Financial Highlights

RioCan reported net earnings for the three months ended June 30, 2009 of $27.2 million ($0.12 per unit) compared to $44.8 million ($0.21 per unit) for the same period in 2008. Net earnings for the six months ended June 30, 2009 were $57.9 million compared to $75.0 million for the same period in 2008.

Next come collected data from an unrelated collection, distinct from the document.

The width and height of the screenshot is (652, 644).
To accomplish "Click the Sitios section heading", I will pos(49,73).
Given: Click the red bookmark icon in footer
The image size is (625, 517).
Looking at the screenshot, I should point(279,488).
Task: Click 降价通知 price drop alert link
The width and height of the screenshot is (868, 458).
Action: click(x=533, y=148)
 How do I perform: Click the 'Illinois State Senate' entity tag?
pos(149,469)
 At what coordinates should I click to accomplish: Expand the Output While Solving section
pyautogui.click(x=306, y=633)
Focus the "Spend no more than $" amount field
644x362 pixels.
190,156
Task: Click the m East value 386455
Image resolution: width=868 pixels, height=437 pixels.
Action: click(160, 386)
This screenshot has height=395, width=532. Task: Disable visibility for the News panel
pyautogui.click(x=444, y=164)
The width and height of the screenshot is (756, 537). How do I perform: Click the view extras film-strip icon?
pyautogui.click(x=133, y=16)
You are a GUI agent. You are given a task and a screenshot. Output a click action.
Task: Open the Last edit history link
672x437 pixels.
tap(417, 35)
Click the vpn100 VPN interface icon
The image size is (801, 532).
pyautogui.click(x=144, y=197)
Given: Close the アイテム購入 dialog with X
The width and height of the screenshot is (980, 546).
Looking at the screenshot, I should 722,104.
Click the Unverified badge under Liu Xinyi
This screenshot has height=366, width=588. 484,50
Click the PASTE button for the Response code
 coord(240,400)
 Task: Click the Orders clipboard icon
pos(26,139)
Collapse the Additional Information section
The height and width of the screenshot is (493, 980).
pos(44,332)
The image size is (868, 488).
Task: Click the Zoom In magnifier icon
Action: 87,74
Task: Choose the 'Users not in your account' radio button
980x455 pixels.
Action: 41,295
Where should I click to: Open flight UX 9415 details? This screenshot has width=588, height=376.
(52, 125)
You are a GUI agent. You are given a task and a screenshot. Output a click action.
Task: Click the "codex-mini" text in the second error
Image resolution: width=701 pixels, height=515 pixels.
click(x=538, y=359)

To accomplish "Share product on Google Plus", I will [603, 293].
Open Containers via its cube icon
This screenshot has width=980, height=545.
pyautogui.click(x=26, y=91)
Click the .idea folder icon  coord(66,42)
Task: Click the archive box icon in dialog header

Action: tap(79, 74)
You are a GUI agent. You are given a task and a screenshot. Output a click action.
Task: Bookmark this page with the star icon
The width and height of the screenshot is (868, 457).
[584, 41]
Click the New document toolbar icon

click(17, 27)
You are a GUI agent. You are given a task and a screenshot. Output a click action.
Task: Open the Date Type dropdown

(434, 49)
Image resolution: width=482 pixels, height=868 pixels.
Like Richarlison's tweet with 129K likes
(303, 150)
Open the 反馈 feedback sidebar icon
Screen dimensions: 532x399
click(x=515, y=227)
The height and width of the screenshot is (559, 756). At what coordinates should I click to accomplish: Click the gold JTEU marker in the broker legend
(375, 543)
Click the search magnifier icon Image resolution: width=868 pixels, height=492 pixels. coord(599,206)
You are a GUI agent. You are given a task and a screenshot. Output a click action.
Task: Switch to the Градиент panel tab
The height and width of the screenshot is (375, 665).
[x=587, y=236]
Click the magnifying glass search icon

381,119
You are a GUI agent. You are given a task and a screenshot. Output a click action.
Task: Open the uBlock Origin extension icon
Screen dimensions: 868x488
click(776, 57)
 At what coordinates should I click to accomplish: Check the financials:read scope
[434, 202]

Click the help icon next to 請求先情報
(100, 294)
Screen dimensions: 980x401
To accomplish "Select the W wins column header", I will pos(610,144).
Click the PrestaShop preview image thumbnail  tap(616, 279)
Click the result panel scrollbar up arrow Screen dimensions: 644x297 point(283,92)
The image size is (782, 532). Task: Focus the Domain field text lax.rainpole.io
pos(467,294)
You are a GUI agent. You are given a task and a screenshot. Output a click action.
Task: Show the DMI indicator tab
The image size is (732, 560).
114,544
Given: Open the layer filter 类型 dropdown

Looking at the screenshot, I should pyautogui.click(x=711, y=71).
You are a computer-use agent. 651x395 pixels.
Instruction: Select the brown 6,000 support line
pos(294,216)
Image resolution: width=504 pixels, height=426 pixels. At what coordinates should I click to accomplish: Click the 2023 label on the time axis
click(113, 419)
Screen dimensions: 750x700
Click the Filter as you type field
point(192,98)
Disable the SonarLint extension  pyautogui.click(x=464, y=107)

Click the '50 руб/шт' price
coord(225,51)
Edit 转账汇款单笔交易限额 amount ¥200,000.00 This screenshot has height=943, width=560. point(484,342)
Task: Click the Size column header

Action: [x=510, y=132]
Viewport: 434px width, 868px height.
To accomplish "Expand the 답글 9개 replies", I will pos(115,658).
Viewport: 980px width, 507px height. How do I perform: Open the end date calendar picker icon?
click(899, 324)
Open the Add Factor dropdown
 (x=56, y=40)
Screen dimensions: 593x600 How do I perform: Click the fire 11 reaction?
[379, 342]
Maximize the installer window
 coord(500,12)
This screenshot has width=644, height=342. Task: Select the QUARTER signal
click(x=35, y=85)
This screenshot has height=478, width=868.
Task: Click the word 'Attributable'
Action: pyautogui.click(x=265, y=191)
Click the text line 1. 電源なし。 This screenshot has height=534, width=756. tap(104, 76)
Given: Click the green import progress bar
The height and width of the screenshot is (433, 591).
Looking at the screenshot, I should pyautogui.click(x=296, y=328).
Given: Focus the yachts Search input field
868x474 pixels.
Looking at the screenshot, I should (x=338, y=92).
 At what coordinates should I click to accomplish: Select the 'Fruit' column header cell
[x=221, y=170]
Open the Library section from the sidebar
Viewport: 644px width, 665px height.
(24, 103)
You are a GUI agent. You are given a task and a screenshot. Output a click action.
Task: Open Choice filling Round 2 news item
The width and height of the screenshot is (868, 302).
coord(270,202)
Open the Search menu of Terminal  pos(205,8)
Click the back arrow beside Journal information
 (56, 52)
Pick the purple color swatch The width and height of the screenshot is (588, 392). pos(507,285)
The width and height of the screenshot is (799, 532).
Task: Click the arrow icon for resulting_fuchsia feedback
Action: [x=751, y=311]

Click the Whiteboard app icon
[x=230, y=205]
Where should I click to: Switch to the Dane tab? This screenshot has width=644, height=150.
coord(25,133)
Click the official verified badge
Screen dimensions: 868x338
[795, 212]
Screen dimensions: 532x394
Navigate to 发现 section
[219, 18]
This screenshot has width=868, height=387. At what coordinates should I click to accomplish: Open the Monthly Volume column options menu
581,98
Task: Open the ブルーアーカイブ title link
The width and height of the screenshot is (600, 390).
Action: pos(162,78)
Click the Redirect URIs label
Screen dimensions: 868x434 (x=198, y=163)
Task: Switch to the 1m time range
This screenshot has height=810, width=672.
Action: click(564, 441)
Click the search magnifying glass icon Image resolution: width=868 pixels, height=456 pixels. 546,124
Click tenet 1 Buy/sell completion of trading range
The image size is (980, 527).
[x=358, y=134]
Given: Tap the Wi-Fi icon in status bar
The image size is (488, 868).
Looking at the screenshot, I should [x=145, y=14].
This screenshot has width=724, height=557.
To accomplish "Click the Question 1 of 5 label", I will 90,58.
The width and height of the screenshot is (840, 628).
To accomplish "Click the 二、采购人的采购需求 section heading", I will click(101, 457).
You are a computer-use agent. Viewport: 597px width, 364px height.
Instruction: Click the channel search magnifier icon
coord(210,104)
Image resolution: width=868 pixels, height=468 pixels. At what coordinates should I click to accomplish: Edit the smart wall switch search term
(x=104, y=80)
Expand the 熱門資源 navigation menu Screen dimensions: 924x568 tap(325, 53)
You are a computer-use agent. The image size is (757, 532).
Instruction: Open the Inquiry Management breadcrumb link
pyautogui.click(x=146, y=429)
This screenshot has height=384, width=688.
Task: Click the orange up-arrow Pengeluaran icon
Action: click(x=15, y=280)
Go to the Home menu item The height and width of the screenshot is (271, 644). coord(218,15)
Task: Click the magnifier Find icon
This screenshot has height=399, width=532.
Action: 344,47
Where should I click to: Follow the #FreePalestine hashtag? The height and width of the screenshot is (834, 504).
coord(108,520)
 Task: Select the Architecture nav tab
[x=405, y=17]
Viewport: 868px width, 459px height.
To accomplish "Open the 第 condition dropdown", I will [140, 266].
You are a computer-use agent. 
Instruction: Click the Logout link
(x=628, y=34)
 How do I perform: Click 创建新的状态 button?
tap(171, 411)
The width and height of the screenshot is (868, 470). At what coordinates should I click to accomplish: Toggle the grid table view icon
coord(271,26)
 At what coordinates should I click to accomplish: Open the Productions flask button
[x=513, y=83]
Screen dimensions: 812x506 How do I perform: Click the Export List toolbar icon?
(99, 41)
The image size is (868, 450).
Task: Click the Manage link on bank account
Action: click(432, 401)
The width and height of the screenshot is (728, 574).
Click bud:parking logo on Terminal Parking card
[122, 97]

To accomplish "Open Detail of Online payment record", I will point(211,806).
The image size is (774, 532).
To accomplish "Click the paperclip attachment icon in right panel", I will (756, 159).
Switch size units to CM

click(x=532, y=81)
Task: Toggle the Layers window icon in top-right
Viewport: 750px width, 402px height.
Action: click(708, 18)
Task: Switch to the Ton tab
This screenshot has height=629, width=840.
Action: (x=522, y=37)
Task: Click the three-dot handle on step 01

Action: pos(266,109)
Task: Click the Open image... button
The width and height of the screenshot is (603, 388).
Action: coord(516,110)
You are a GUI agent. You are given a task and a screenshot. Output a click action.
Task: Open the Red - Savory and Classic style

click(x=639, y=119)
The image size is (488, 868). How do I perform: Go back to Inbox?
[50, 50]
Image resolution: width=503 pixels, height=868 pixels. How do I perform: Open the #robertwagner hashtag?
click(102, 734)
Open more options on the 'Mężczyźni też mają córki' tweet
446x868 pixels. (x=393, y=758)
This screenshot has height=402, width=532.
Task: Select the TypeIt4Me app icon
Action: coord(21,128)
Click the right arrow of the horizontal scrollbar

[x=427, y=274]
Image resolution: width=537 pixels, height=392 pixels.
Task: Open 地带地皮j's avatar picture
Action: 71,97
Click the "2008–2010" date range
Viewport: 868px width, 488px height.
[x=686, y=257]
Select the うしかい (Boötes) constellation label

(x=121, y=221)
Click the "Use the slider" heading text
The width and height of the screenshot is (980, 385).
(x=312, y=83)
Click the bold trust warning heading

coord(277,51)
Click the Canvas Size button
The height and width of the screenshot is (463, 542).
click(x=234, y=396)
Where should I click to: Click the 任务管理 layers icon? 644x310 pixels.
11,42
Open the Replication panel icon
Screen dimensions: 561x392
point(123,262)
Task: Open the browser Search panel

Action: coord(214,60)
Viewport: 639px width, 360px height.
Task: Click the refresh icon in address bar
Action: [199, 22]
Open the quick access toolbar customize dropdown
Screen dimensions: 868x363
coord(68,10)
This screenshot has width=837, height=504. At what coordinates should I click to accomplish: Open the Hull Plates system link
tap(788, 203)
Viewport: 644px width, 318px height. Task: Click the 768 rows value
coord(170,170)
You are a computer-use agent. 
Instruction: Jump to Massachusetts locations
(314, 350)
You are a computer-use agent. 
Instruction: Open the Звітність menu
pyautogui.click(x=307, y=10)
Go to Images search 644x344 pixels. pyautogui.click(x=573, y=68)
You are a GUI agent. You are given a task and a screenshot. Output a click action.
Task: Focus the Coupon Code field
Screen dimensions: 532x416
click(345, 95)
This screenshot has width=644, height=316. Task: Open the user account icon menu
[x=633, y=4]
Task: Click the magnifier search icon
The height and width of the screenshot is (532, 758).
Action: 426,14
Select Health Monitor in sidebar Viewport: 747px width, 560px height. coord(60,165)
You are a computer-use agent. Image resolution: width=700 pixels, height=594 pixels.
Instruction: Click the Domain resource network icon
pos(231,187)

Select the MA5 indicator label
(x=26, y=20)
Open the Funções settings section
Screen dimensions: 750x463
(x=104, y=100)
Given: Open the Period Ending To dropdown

Funds from operations ("FFO") for the quarter ended June 30, 2009 was $67.9 million ($0.30 per unit) and was $138.5 million ($0.62 per unit) year-to-date compared to $86.9 million ($0.40 per unit) and $155.2 million ($0.72 per unit) for the same periods in 2008 respectively. The primary difference between net earnings and FFO are depreciation and future income taxes. The $19.0 million decrease in FFO for the second quarter is primarily due to the absence of gains on properties held for resale in the second quarter of 2009 versus $16.8 million of gains recorded in the same period in 2008. Excluding gains from properties held for resale, the decrease in FFO would be $1.6 million, which resulted from increased interest expense of $7.0 million due to increased average debt levels and one-time restructuring costs of $1.3 million as staff count was reduced by 32 people. On-going annualized savings as a result of the restructuring are expected to be approximately $2 to $2.5 million per year. FFO was also impacted by the negative carry on the large cash balances due to cash raised in debt refinancing, the debenture offering, and the Unit offering that has not yet been deployed. These decreases in FFO were offset by net operating income from rental properties increasing by $7.1 million versus the same period of 2008, which was primarily due to acquisitions, completion of Greenfield Developments, and intensification of existing properties. Same property net operating income (NOI) increased by 1.5% on a year over year basis for the second quarter and 0.7% for the six months ended June 30, 2009.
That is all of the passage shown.